Microcom: new applet, mount: make better use of fstab

Denys Vlasenko vda.linux at googlemail.com
Wed Sep 12 12:06:56 UTC 2007


On Wednesday 12 September 2007 08:18, Vladimir Dronnikov wrote:
> Hello, Denis!
> 
> 1) microcom

+       // compose lock file name
+       if ( !device ) return ENODEV;
+       if ( strchr(device, '/') ) device = strrchr(device, '/')+1;
+       if ( !*device ) return ENODEV;
+       device_lock_file = xasprintf("/var/lock/LCK..%s", device);
+
+       // someone has already locked the device?
+       // ...yes? nothing doing
+       if ( !stat(device_lock_file, &st) ) {
+               return EEXIST;
+       }
+
+       // seems device is free -> lock it now!
+       fd = open(device_lock_file, O_CREAT | O_RDWR, 0640);
+       if ( fd < 0 ) {
+               return EPERM;
+       }
+       s = xasprintf("%10d\n", getpid());

This is racy, and lacks O_TRUNC too.

Don't stat. Simply use open(..., O_WRONLY|O_CREAT|O_TRUNC|O_EXCL, 0644)

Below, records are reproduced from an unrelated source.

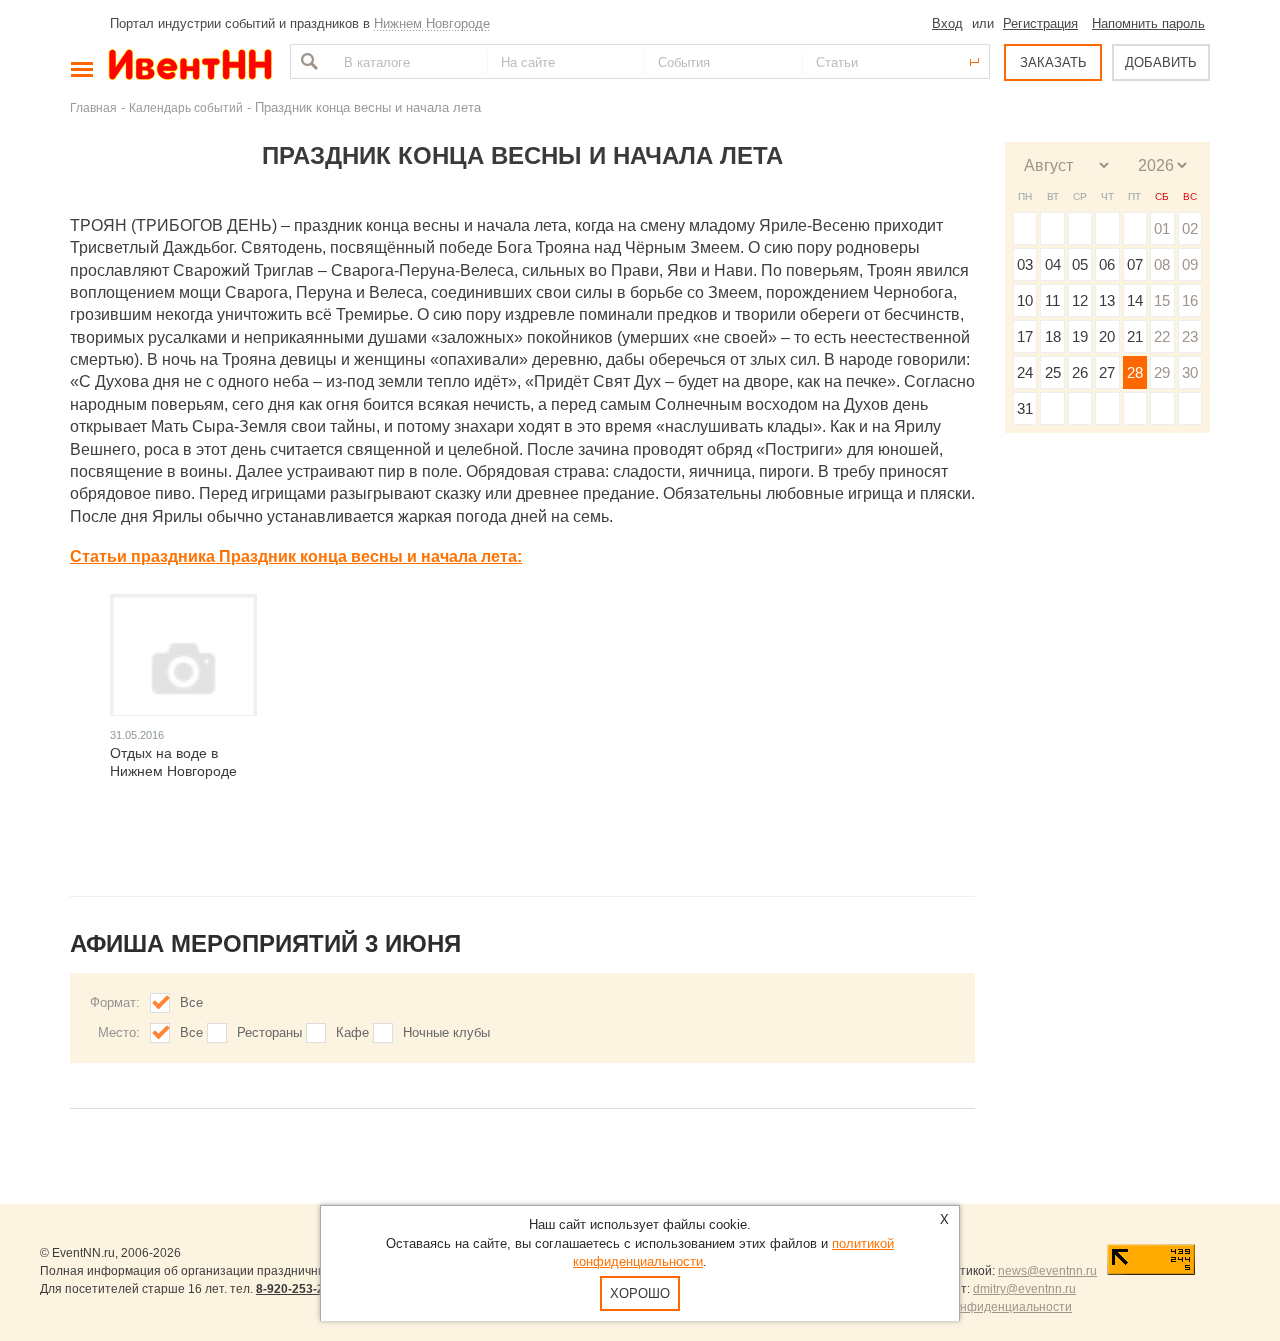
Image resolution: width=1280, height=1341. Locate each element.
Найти (307, 61)
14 (1135, 300)
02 (1190, 228)
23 (1190, 336)
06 (1107, 264)
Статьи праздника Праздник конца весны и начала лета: (296, 556)
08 (1162, 264)
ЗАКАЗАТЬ (1053, 62)
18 (1053, 336)
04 (1053, 264)
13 (1107, 300)
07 (1135, 264)
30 (1190, 372)
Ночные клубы (446, 1032)
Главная (93, 107)
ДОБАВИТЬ (1161, 62)
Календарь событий (186, 107)
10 (1025, 300)
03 (1025, 264)
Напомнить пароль (1148, 23)
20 (1107, 336)
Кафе (352, 1032)
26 (1080, 372)
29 (1162, 372)
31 (1025, 408)
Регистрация (1040, 23)
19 (1080, 336)
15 (1162, 300)
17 (1025, 336)
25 (1053, 372)
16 (1190, 300)
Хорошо (640, 1293)
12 (1080, 300)
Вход (947, 23)
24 (1025, 372)
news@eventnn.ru (1047, 1271)
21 (1135, 336)
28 (1135, 372)
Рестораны (269, 1032)
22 (1162, 336)
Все (191, 1002)
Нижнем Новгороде (432, 23)
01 (1162, 228)
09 (1190, 264)
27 (1107, 372)
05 (1080, 264)
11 (1052, 300)
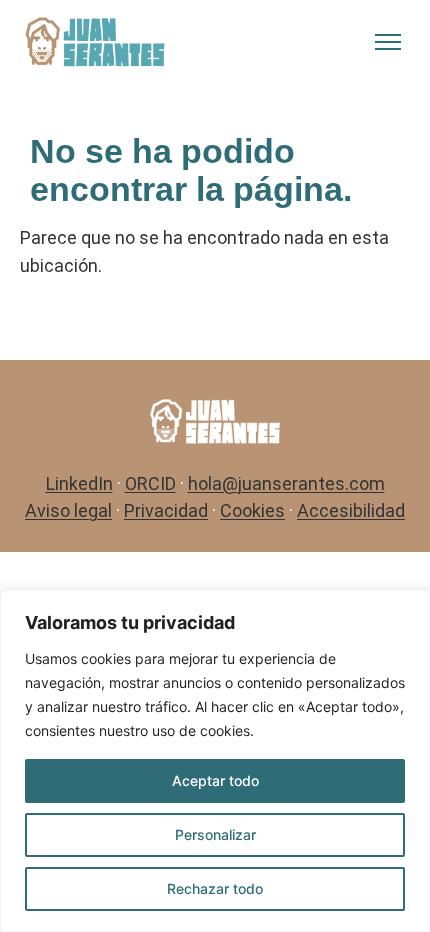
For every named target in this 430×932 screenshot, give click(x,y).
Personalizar (215, 834)
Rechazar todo (215, 888)
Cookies (252, 510)
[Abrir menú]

If it fails, then file probably exists (because of O_EXCL).
If it succeeds, there was no file and you already created a new one.

Why "%10d" and not "%d"?

I also wonder what will happen if user *can* open /dev/ttyS0,
but can't create /var/lock/LCK..ttyS0 because of permissions.
Something like -f(orce) flag can be useful.

+       unlink(device_lock_file);
+       if (ENABLE_FEATURE_CLEAN_UP && device_lock_file) free(device_lock_file);

Superfluous check for device_lock_file != NULL. if device_lock_file == NULL,
unlink will segfault before you reach if().

+       if ( (errno=lock_device(argv[0])) ) {
+               bb_perror_msg("Can't lock device");


Why do you invent error code (EPERM)? The reason can be different
(say, /var/lock doesn't exist).
I think better way would be to explicitly say
"cannot create lock file FILE: <errno>" - less confusing.

+                       len = read(STDIN_FILENO, bb_common_bufsiz1, 100); if (len > 0) write(fd, bb_common_bufsiz1, len);

Not very readable.

+       do {
+               fd_set rfs;
+
+               FD_ZERO(&rfs);
+               FD_SET(STDIN_FILENO, &rfs);
+               FD_SET(fd, &rfs);
+
+               select(FD_SETSIZE, &rfs, NULL, NULL, NULL);

When you have fixed set of fds to check, code using poll
tends to ba smaller by ~100 bytes than select.
These FD_xxx macros produce nasty big code, and fd_set uses 128 bytes on stack.

+       puts("goodbye!\r\n");

Can this fool user into thinking that it came from remote machine?